- TASK INSTRUCTIONS
#1 In the article on Phillies fans, who spoke to the crowd before first pitch on Fan Appreciation Day?
#2 Write out the part of the article on Phillies fans between "That means around" and "it all before.", inclusive.

- READING PASSAGE
= = = =

2022 World Series: An ode to Phillies fans, who showed up for 8 fantastic games
PHILADELPHIA — Forty days ago, Citizens Bank Park hosted a goodbye party. Very few people showed up.
Oh, how the times have changed.
On Sept. 25, the Phillies played the Atlanta Braves in their final home game of the regular season on "Fan Appreciation Day." The fans were, understandably, not in the most appreciative mood.
That Sunday, their beloved Fightin's would lose a seventh game in 10 tries. Philly's 1.5-game lead over the Brewers for the NL's new third wild-card spot grew more precarious by the day. A daunting 10-game road-trip to finish the season loomed large. It was shaping to be another late-season collapse for a franchise well accustomed to early-fall crumbling.
The only thing keeping October hope alive in South Philly was an identical capitulation happening over in Milwaukee.
The box score for Sept. 25 claims 32,090 paying customers, but that official tally includes all the tickets sold. A rewind of the game highlights reveals no more than 15,000 or so fans were in attendance. The upper decks that afternoon were almost completely vacant. The seats in left field — seats that would soon become the landing spot for the most iconic home run in stadium history — were 10, maybe 15 percent full.
That means around 15,000 paying customers opted to stay home and watch the Eagles instead. The Phillies were a sunk cost. They had no interest in being appreciated, they'd heard it all before.
But Kyle Schwarber tried anyway.
In his first season with Philadelphia, the veteran outfielder had swiftly become the clubhouse's undisputed leader and voice, and thus, was tabbed to address the crowd before first pitch on Fan Appreciation Day. So Schwarber, a microphone wrapped in his paw, strolled onto the grass beyond the first-base dugout and swiveled around, soaking in the scene.
What he saw — rows and rows of empty seats, an odd spectacle for a team occupying a postseason spot — could not have been particularly energizing. This was not Wrigley Field circa Autumn 2016.
"We would like to thank each and every one of you for coming out this whole year and supporting us." Schwarber said, his low-pitched voice booming loud over the loudspeakers. "It's been a really crazy year so far, right?"
Little did he know.
"We're gonna keep this thing going for you guys," he reassured. "So keep us going through the end. Stay with us, and we'll see where this takes us."
Nobody in the crowd, nobody on the field, not even Schwarber himself, could have imagined the next 40 days of Phillies baseball.
On Thursday night, after a month of unpredictable madness, the Phillies finally hosted their last home game of the 2022 season. It did not go according to plan.
Over 45,000 actual people, voices hoarse from cheering and jeering, wrists sore from clapping and towel-waving, watched Philly drop Game 5 of the World Series to Houston in a heartbreaker for the ages.

= = = =

- RECORD SET

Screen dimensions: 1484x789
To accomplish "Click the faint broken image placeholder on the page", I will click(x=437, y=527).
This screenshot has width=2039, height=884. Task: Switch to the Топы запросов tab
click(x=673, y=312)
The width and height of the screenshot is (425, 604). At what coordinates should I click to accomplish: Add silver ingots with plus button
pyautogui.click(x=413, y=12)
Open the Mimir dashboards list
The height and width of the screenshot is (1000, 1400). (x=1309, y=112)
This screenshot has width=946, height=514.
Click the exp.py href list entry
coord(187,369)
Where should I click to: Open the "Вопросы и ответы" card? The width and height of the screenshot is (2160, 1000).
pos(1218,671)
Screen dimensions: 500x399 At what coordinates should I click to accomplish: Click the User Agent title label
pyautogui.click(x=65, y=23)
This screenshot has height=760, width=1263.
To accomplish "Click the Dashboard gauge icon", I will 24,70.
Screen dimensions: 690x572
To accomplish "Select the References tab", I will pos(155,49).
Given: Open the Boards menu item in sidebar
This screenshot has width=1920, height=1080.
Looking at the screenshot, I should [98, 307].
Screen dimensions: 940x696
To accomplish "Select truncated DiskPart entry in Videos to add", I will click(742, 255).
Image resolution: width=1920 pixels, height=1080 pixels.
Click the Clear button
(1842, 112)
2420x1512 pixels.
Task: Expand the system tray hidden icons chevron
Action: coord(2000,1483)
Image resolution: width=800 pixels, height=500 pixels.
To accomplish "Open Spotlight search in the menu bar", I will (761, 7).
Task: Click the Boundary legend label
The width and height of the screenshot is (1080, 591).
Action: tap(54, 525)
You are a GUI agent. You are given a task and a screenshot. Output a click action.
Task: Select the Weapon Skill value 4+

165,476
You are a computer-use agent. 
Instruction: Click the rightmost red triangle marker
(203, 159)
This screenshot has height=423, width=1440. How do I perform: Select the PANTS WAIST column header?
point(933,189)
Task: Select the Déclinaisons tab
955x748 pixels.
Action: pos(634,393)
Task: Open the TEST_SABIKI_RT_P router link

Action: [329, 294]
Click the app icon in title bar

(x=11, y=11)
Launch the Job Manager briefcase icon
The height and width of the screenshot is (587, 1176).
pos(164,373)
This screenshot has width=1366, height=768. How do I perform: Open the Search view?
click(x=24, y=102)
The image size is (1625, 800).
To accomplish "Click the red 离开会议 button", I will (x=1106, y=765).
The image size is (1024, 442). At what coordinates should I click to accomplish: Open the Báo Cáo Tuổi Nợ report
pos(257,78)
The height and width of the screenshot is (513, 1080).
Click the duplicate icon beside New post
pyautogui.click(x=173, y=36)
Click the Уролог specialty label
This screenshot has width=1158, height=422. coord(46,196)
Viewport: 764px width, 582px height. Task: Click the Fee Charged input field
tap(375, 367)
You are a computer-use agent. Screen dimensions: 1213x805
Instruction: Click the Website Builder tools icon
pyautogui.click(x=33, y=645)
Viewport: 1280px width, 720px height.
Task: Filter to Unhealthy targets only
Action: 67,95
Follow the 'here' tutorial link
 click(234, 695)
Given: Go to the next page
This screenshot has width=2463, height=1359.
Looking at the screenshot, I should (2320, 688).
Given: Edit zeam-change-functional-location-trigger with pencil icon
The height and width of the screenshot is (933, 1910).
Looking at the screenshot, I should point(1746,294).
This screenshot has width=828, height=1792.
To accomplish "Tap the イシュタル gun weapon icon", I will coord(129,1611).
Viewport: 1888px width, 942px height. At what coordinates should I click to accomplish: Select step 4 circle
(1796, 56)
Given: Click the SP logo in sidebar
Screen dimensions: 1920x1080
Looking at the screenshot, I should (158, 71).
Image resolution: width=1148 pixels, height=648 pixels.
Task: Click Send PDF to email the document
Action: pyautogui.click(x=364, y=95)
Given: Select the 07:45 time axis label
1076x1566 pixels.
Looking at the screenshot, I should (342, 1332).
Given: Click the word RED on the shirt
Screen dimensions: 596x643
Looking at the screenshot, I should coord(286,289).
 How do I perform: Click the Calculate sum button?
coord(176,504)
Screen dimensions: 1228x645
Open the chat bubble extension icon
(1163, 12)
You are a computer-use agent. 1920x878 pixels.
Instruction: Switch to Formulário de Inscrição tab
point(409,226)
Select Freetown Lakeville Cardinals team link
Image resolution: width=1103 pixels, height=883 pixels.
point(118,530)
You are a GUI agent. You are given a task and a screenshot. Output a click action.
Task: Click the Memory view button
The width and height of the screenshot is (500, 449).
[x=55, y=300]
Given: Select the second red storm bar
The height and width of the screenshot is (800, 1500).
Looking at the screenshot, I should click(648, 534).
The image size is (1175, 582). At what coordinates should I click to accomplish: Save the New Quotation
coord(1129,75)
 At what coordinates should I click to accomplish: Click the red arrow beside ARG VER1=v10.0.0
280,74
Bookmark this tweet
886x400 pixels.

= = = =

- TASK RESULTS
#1 Kyle Schwarber

#2
That means around 15,000 paying customers opted to stay home and watch the Eagles instead. The Phillies were a sunk cost. They had no interest in being appreciated, they'd heard it all before.